I remember seeing this problem somewhere... I know the answer, but I honestly didn't look at the solution to it...

Answer

The value of $36^k - 5^m$ will always be congruent to $1$ modulo $5$. From above we know $11$ is achievable, the only possible smaller values would be $1$ and $6$. If we take the expression modulo $6$ we get $36^k - 5^m \equiv -(-1)^m \mod 6$ so the expression will never be divisible by $6$, meaning $6$ is not possible. The only other possibility is $1$. Assume for contradiction $36^k - 5^m = 1$. This rearranges to $(6^k-1)(6^k+1) = 5^m$. Since $m \geq 1$ then $6^k-1$ and $6^k+1$ must both be powers of $5$. This implies existence of two powers of $5$ that are spaced $2$ apart. But this is never possible (minimum is $5-1 = 4$, easy to show with induction that the difference only increases). So $1$ is not possible and the minimum value must be $11$.

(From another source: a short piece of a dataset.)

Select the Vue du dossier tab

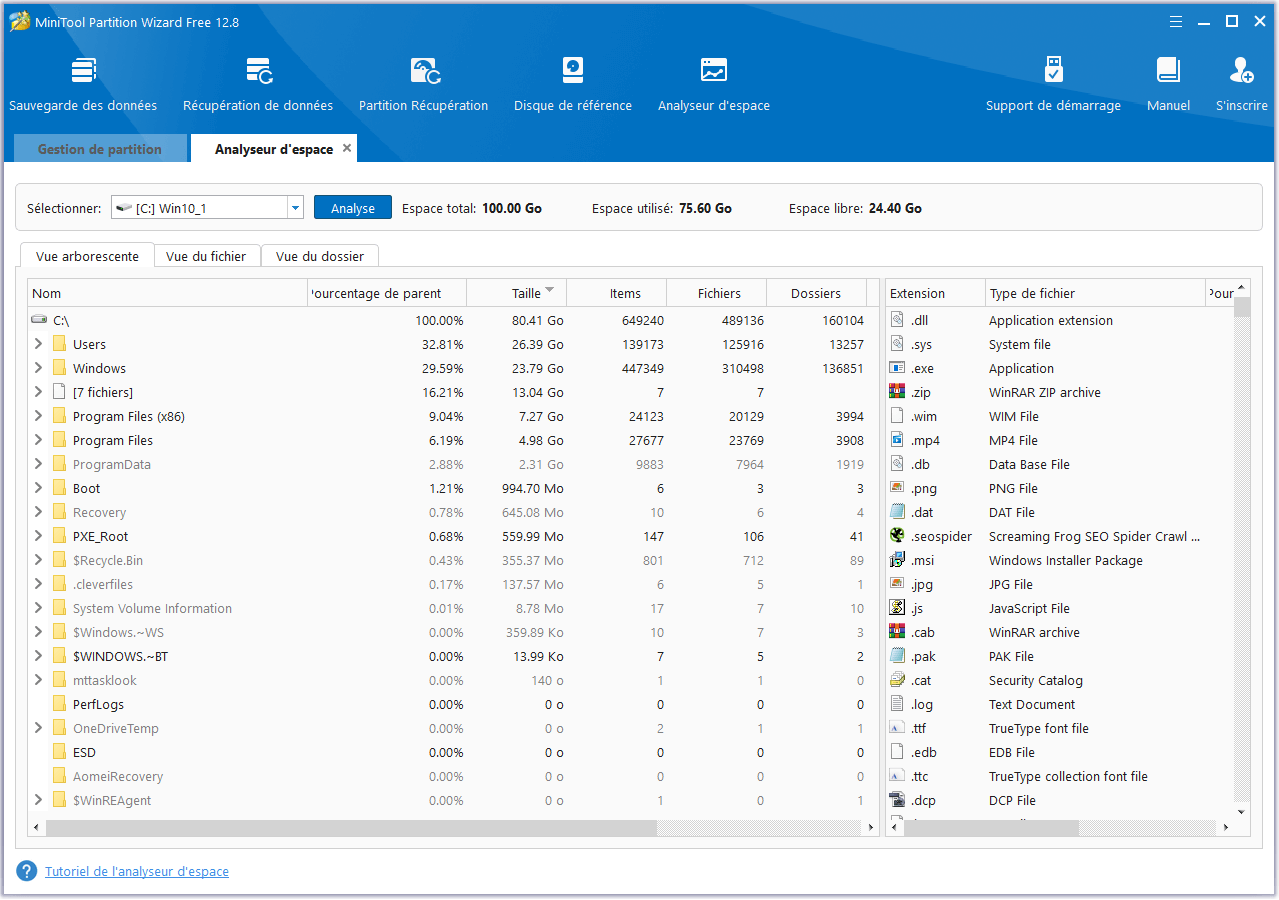pyautogui.click(x=320, y=256)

$36^k - 5^m \equiv 3 \pmod4$ i.e. $36^k - 5^m \in \{3,7,11, ...\}$ Similarly $36^k - 5^m \equiv 1 \pmod5$ i.e. $36^k - 5^m \in \{1,6,11, ...\}$ The least common element in the above two set is $11$ which is attainable at $k=1, m=2$ $\therefore min\{36^k - 5^m\}=11$ ,such that $36^k - 5^m >0$